What to produce —
Can you revise the items, starting at the beginning and ending at the line containing "Looking at the", so that "camera zoom slider" becomes "camera zoom control" with everything else unchanged? Return only those lines, without the pictures.

Begin

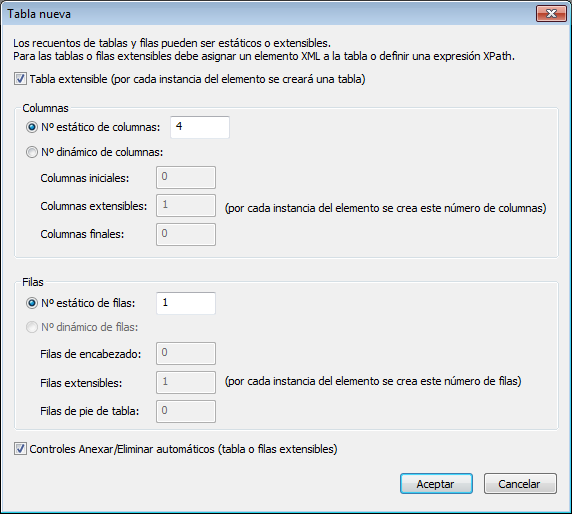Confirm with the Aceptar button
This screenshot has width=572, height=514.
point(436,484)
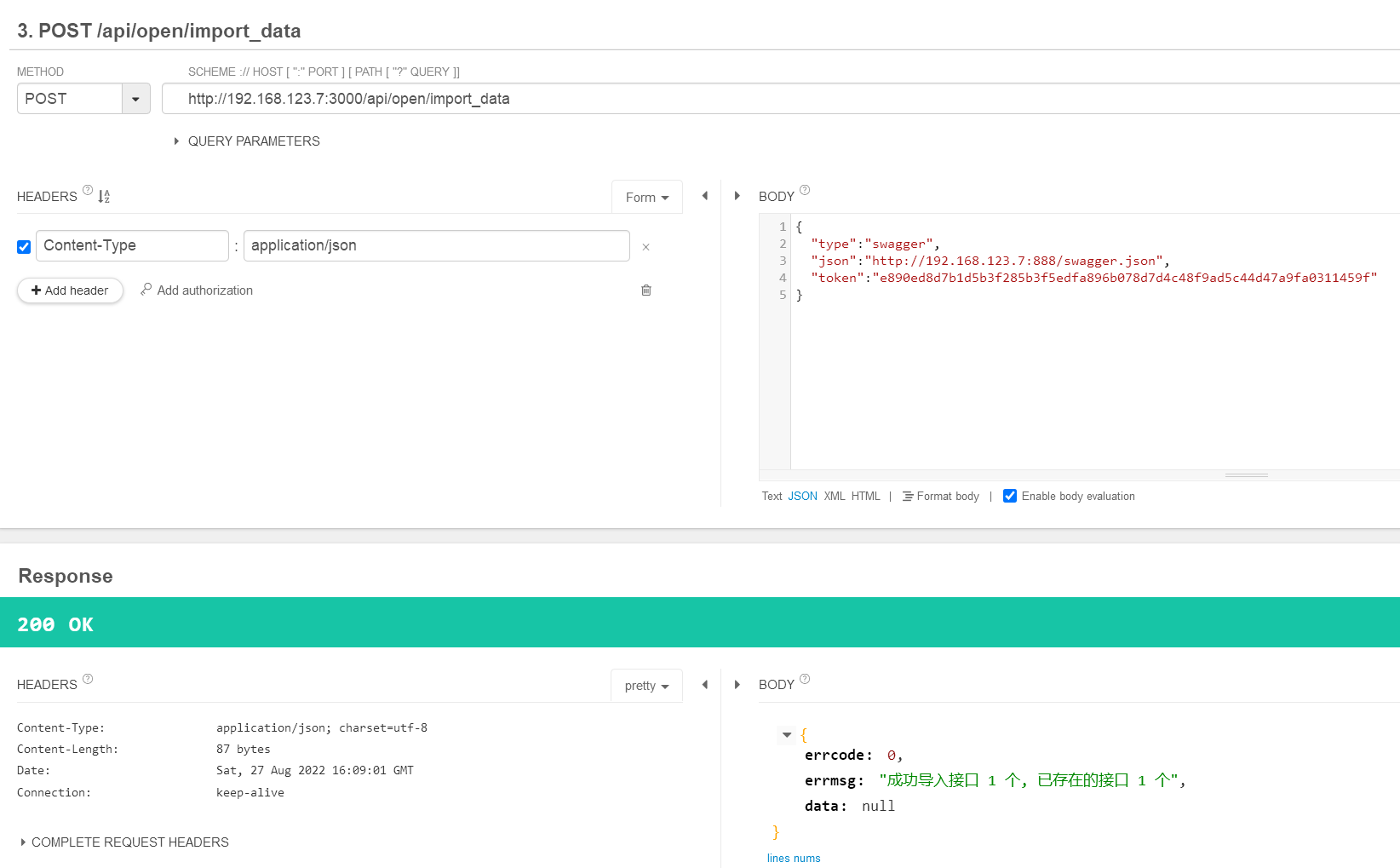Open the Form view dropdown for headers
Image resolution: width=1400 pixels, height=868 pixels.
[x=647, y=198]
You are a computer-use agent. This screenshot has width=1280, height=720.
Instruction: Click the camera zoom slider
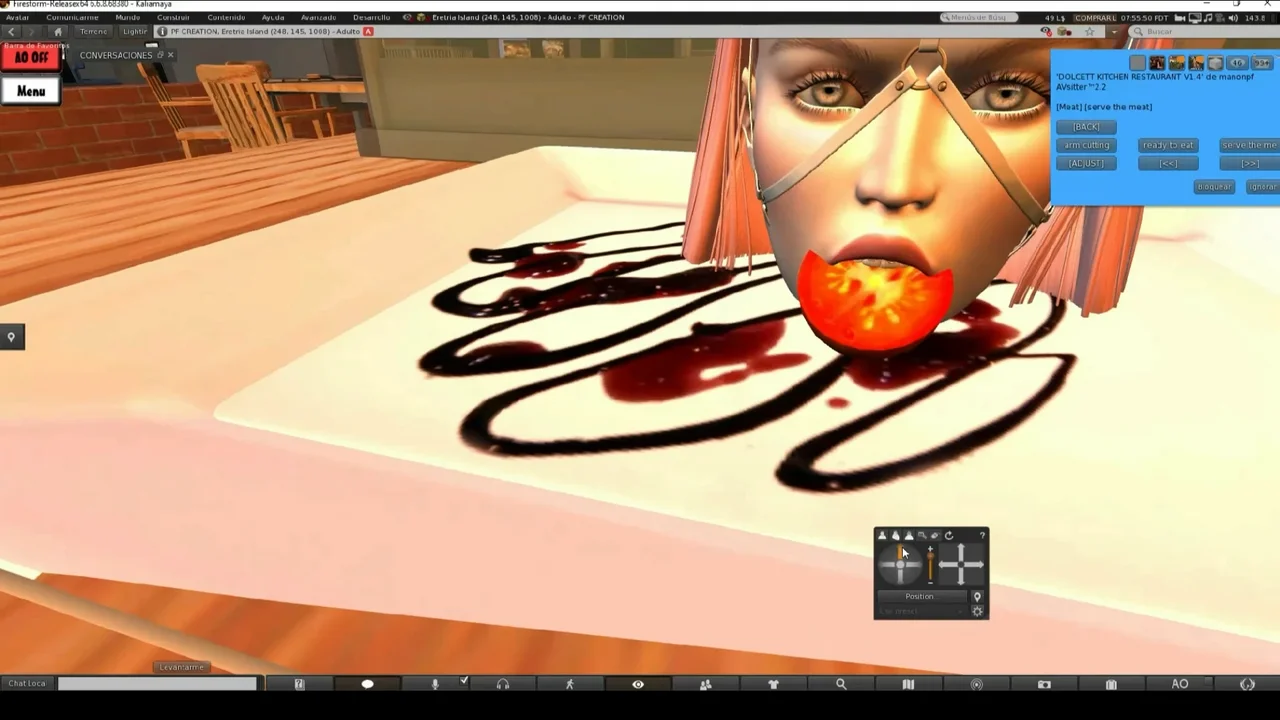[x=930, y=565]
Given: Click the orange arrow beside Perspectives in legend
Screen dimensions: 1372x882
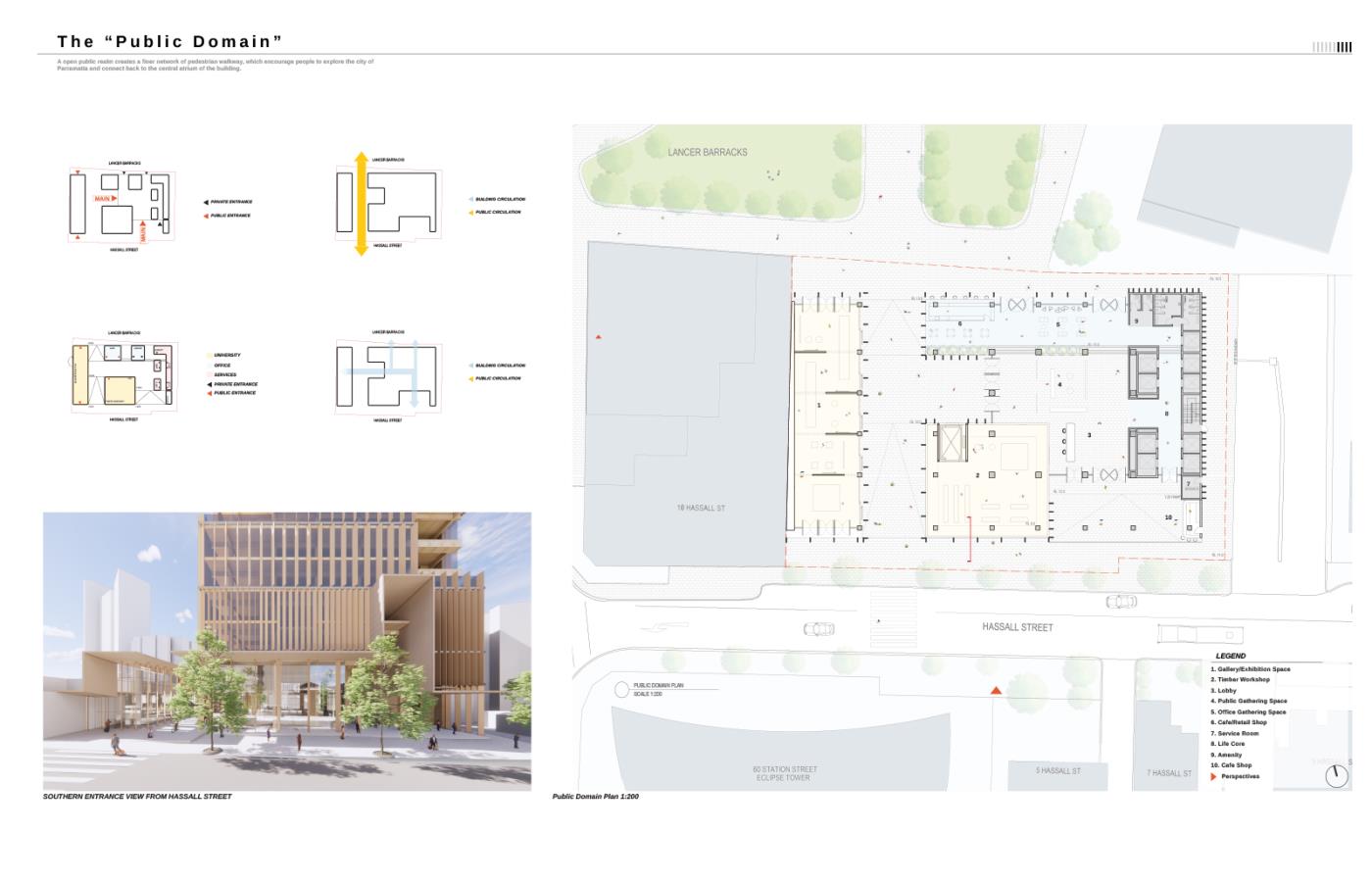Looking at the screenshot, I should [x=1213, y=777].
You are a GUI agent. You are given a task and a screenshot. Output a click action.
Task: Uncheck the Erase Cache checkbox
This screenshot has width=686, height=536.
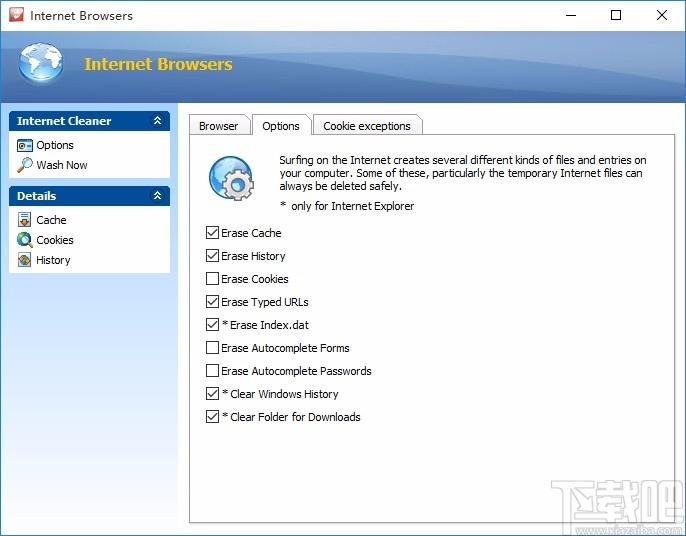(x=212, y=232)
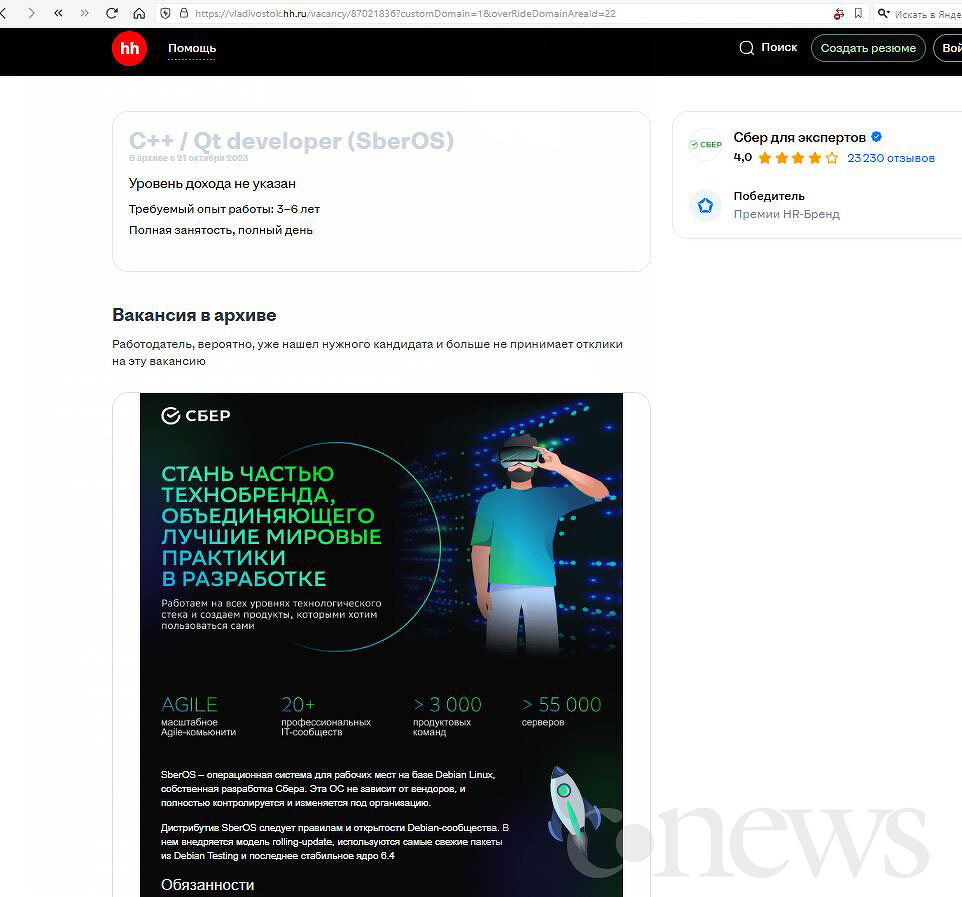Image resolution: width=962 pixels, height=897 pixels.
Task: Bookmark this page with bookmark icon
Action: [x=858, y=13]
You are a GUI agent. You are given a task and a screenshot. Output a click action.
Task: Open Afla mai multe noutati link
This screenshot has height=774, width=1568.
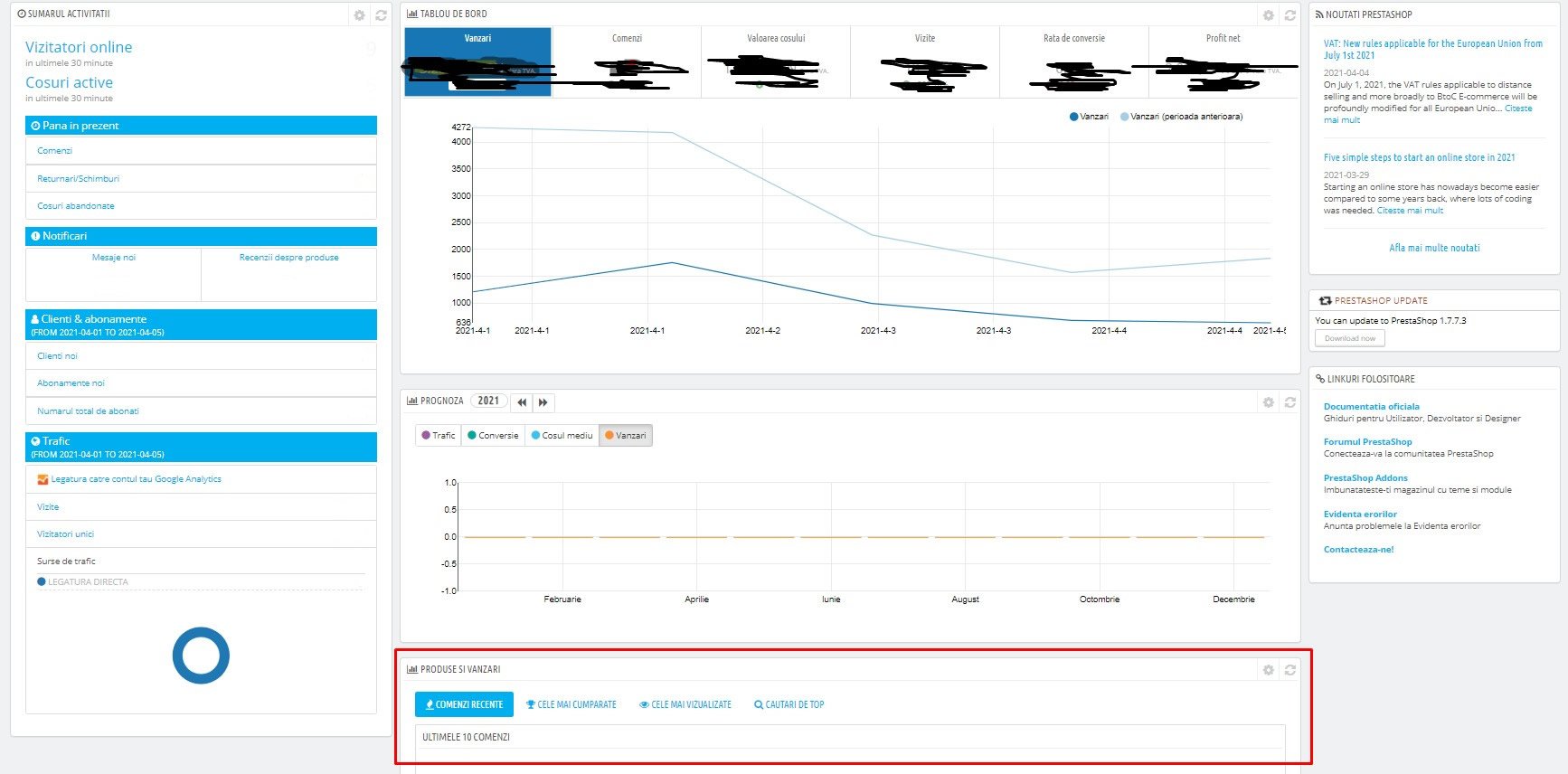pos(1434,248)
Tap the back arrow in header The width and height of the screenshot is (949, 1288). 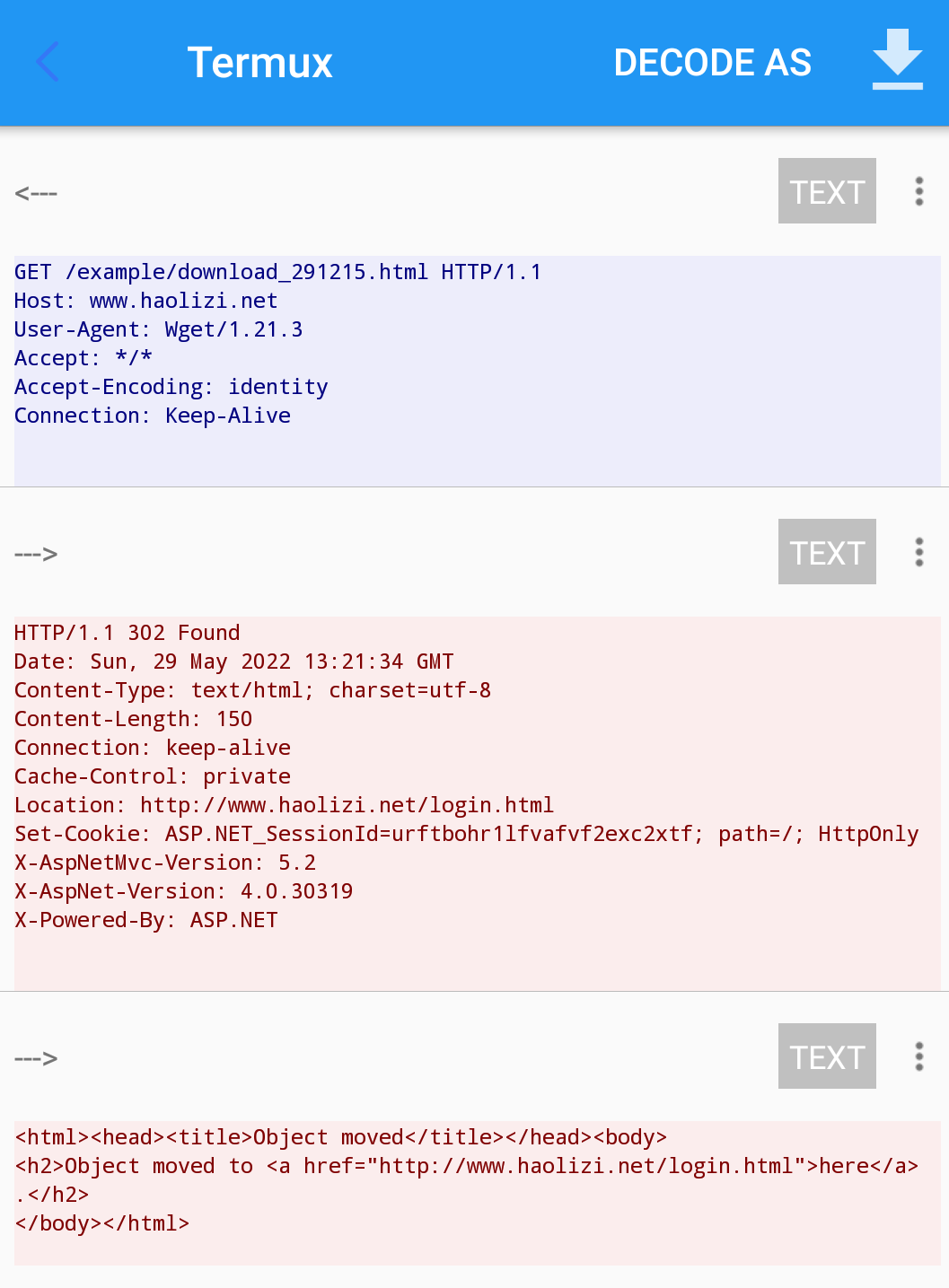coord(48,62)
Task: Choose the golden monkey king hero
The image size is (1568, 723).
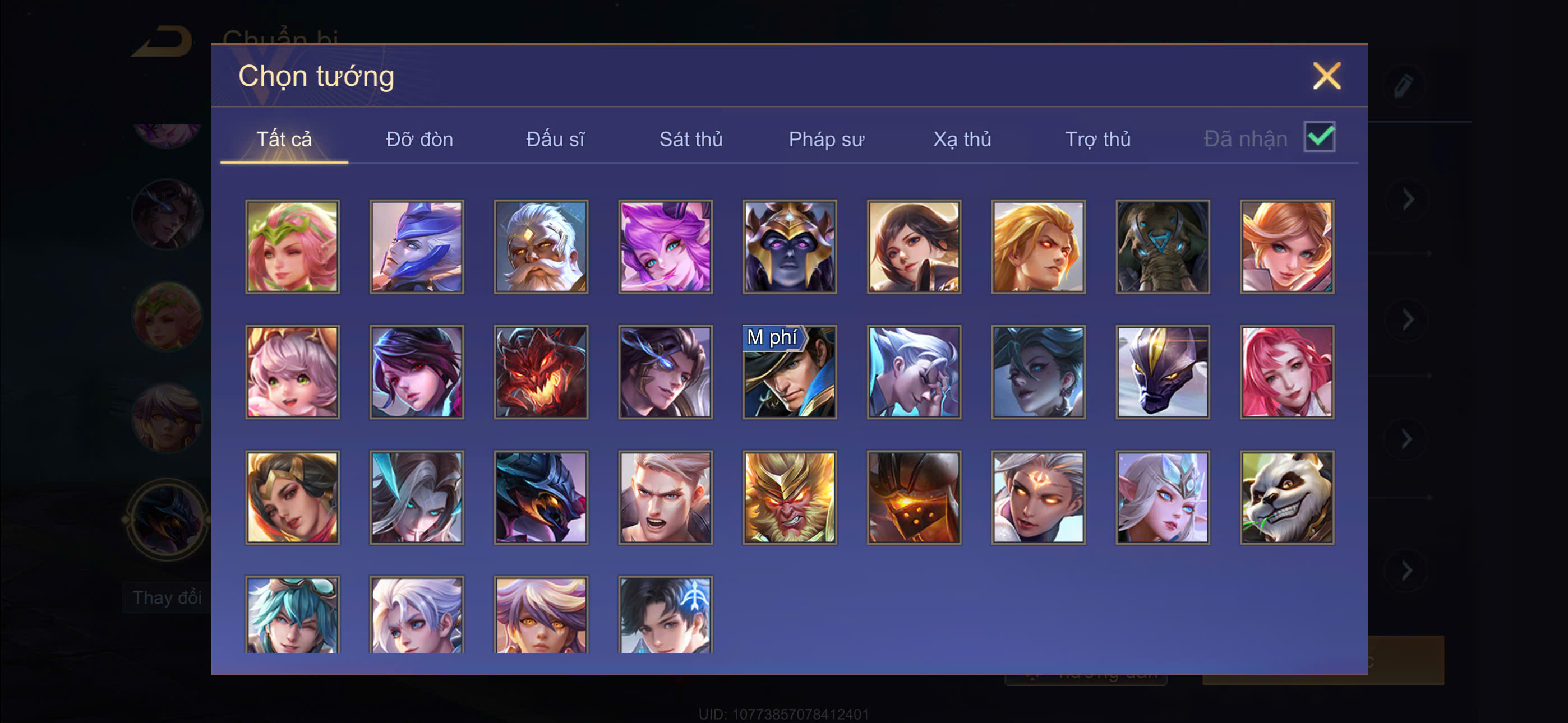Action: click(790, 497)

End

Complete answer —
Confirm with the Aceptar button
This screenshot has width=572, height=514.
point(436,484)
Open the Form view dropdown for headers
Image resolution: width=1400 pixels, height=868 pixels.
[x=647, y=198]
You are a computer-use agent. This screenshot has width=1280, height=720.
Instruction: Click the camera zoom control
[x=930, y=565]
Given: Click the orange arrow beside Perspectives in legend
Screen dimensions: 1372x882
Looking at the screenshot, I should [x=1213, y=777].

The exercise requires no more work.